## WORK ITEM A
In the passage about harmful rules, which words does it say rules often contain?
## WORK ITEM B
From the passage about harmful rules, reproduce word for word the part that opens with the words containing "It triggers a" and closes with "situation at hand.".

## EXTRACT TO READ
○ ○ ○ ○ ○ ○ ○
It encourages rigidity. Rules often contain words like “never” or “always,” but even helpful rules have exceptions. Following a rule of “I should always refrain from violence” may be useful in 99.9 percent of situations, but harmful in the rare situation where you need to defend yourself from an attacker.
It links your performance to your worthiness. Rules imply that you’re bad, wrong, or deficient in some way if you don’t achieve a particular standard. They can make you feel undeserving of anything good in life when you can’t meet that impossible standard.
It reeks of judgment. Rules put you (or others) into categories of inferior vs. superior based on arbitrary metrics (how much one eats, sleeps, or works; what someone looks like; whether they have a partner or high-status job; and so on). Sometimes these judgments can remind you of a parent, family member, boss, childhood bully, or other judgmental figure from your life.
It evokes feelings of inadequacy. One way to spot a rule is by noticing what it evokes. Do you feel anxious, fearful, guilty, or ashamed? Do you feel suffocated, resentful, or frustrated? Even if a rule seems to be “for your own good,” the way it’s presented tends to make you feel like you’re failing.
It triggers a sense of urgency. Rules can land as threats, making you feel like you need to solve or fix things right away. Notice whether you feel inclined to engage in a “fixing” behavior in response, such as counting, tracking, planning, researching, or even just fixating on the situation at hand.
Keep in mind that a rule is harmful for its rigidity, delivery method, and attachment of “success” and “failure” to your worth. It’s not about the subject matter. You can value something without shaming yourself into achieving it. You can value health or fitness, for example, without buying into any rules about “needing” to go to the gym a certain number of times per week.
You can’t control what thoughts pop into your head, but you can control how much significance you attach to them. What you water grows. The more emphasis you put on a punishing or judgmental thought, the more important it seems. If you give those thoughts a lot of importance, they can become all-consuming and take over your life.
Meanwhile, the more you practice noticing harsh and punishing thoughts, and intentionally shift to more compassionate ones, the easier it will become to notice when a thought is rooted in optimization rules and therefore not worth taking seriously.
○ ○ ○ ○ ○ ○ ○
## SUPPLIED DATA
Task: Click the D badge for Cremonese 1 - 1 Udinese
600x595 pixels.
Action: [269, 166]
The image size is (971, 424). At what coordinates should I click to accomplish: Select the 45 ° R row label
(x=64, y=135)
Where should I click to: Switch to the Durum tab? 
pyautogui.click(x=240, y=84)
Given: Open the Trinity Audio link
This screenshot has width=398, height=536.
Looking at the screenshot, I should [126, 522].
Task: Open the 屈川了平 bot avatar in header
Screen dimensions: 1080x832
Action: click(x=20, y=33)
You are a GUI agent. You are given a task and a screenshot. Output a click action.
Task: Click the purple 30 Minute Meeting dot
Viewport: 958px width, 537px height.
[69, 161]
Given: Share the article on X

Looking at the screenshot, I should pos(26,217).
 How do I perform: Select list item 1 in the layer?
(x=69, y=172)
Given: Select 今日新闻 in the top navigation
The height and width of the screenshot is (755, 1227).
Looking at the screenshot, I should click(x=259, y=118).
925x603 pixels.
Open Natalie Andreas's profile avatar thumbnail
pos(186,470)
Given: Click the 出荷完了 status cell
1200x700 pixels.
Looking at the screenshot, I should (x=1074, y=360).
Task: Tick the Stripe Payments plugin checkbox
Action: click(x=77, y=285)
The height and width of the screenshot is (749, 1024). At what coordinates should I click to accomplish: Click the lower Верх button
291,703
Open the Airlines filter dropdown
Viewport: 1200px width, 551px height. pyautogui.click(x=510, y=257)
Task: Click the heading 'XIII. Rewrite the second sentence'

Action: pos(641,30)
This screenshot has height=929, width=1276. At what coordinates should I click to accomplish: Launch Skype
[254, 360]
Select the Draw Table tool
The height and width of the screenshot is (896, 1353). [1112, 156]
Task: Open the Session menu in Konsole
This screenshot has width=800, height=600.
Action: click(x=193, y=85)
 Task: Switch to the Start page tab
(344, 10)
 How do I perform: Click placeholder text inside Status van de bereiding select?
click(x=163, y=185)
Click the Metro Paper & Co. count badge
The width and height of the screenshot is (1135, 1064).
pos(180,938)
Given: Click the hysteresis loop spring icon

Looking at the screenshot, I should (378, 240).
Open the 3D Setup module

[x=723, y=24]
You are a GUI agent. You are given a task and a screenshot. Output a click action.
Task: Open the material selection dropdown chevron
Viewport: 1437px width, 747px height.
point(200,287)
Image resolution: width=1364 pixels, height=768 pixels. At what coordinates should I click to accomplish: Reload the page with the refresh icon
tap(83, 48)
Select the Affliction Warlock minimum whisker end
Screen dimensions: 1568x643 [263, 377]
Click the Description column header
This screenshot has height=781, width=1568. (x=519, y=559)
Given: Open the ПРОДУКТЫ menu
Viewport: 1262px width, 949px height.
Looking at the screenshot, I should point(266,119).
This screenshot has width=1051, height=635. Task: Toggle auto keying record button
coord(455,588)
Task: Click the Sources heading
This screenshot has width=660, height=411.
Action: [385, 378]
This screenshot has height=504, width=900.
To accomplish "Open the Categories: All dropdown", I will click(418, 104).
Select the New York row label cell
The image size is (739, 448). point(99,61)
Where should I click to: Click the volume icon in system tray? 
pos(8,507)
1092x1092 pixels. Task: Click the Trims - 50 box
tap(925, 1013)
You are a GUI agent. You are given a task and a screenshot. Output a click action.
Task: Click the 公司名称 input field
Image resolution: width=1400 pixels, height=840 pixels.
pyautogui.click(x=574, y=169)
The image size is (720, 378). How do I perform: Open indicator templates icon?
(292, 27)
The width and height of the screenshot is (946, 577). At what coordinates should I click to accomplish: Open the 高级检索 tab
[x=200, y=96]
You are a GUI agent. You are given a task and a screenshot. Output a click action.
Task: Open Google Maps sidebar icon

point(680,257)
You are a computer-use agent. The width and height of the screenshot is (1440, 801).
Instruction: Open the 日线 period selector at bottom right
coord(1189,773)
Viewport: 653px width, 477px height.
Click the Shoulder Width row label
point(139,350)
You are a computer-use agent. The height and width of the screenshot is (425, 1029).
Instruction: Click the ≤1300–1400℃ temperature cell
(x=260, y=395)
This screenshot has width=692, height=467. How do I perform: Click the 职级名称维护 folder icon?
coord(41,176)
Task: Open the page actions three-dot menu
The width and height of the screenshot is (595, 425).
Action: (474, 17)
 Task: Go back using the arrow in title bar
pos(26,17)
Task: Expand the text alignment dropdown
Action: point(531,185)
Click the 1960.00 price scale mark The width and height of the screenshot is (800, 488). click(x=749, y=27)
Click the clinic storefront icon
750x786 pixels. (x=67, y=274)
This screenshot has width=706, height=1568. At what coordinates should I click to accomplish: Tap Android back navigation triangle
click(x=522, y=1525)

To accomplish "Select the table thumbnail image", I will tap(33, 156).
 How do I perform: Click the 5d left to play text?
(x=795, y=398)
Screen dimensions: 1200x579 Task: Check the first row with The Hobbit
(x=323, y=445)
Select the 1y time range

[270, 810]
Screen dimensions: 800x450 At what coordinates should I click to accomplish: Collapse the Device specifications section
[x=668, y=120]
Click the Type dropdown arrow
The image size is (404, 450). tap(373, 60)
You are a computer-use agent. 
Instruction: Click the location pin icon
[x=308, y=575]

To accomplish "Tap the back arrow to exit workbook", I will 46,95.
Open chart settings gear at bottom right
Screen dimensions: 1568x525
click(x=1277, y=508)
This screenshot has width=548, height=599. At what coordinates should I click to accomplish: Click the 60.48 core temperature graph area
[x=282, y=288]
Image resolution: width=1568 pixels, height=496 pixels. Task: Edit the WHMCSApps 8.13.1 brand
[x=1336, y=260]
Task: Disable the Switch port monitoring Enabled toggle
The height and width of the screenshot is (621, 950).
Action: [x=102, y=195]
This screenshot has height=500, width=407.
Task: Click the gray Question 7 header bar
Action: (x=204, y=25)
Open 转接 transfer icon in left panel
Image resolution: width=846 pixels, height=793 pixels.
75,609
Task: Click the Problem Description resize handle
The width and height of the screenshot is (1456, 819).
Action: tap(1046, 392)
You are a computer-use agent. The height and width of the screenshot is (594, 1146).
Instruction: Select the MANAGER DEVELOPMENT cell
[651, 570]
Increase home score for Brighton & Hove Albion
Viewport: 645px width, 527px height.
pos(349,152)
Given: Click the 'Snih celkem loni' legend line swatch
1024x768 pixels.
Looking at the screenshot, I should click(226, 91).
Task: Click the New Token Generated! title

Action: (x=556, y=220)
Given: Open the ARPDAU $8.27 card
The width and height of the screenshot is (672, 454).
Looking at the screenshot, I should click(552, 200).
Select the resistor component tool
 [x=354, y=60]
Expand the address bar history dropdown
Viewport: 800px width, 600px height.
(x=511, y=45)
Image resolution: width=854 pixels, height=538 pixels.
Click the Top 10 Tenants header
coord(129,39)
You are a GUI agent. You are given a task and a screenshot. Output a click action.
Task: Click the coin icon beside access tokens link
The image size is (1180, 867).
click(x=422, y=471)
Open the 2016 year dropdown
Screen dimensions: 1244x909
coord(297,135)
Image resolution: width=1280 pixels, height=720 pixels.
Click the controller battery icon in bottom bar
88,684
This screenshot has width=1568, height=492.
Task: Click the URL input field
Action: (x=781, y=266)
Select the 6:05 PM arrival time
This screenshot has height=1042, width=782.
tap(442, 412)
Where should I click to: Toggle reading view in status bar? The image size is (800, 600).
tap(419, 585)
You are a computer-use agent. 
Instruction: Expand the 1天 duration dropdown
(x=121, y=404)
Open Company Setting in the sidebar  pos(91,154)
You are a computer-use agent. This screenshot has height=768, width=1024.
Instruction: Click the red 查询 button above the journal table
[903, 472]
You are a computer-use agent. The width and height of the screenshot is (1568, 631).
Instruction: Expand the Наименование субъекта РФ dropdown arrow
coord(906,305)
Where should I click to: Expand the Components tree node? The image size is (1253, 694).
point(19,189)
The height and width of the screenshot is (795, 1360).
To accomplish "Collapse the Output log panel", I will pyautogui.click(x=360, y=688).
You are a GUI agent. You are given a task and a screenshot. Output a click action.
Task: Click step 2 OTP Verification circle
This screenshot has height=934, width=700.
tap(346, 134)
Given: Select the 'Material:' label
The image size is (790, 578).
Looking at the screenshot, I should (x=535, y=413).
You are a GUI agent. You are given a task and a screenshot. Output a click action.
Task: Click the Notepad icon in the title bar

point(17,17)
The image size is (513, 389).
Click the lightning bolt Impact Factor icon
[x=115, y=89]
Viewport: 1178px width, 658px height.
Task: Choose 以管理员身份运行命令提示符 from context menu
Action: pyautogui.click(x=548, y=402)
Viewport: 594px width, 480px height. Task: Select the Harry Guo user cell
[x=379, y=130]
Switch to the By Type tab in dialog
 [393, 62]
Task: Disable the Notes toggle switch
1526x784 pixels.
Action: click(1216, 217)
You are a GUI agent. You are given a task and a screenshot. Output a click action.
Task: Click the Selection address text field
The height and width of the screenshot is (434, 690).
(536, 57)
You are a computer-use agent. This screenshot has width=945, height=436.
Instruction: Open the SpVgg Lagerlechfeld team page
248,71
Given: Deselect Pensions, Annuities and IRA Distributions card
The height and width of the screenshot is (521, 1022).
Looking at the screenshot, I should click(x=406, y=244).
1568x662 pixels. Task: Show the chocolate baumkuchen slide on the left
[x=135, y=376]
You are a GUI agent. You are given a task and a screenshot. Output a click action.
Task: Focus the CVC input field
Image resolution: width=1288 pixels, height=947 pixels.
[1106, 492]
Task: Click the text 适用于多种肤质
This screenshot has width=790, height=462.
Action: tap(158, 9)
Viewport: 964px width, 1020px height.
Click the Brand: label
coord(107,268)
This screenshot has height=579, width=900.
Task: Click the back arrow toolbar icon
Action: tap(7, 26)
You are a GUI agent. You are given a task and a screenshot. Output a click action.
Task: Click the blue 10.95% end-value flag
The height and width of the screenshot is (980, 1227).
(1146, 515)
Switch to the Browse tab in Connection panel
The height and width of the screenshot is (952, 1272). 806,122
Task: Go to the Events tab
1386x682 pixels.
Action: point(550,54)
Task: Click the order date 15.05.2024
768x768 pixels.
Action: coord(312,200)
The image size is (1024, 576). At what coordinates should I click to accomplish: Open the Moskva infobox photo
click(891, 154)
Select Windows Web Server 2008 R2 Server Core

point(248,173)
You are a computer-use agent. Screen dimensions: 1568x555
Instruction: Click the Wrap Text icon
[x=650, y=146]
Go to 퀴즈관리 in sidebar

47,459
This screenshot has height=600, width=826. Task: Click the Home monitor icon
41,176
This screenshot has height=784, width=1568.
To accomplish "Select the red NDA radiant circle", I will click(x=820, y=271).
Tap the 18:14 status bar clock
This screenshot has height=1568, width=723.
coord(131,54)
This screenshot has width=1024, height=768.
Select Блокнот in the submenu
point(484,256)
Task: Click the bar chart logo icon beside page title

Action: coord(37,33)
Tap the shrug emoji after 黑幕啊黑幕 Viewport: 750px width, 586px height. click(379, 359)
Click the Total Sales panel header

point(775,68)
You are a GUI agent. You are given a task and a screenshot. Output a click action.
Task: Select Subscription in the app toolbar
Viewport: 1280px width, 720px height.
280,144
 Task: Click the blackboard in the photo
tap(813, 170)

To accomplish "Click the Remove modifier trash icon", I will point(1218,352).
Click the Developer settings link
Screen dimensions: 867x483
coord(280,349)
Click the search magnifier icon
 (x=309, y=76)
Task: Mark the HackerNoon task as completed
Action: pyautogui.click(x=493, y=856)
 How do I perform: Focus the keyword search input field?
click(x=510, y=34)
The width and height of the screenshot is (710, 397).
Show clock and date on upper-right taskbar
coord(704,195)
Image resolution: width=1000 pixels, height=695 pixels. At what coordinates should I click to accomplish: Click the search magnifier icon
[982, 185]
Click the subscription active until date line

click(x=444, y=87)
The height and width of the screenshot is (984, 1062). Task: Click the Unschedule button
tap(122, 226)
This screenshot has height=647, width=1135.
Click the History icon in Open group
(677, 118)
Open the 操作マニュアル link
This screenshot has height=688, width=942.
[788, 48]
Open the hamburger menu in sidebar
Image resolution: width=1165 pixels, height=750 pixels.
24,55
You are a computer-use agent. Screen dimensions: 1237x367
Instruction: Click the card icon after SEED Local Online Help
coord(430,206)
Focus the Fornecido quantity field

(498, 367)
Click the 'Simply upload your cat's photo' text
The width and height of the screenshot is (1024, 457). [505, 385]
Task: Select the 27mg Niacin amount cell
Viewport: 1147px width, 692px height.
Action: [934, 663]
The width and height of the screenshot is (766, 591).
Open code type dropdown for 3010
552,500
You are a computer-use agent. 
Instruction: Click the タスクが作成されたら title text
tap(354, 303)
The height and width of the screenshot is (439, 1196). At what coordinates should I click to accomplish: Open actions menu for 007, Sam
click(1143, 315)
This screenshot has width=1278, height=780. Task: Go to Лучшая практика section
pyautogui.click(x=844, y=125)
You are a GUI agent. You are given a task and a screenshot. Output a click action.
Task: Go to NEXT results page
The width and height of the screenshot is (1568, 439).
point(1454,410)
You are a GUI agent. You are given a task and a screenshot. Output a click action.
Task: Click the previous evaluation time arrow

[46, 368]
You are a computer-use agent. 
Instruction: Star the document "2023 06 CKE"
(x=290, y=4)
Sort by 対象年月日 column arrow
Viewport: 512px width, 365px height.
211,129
○ ○ ○ ○ ○ ○ ○
## TASK RESPONSE A
Words like “never” or “always.”

## TASK RESPONSE B
It triggers a sense of urgency. Rules can land as threats, making you feel like you need to solve or fix things right away. Notice whether you feel inclined to engage in a “fixing” behavior in response, such as counting, tracking, planning, researching, or even just fixating on the situation at hand.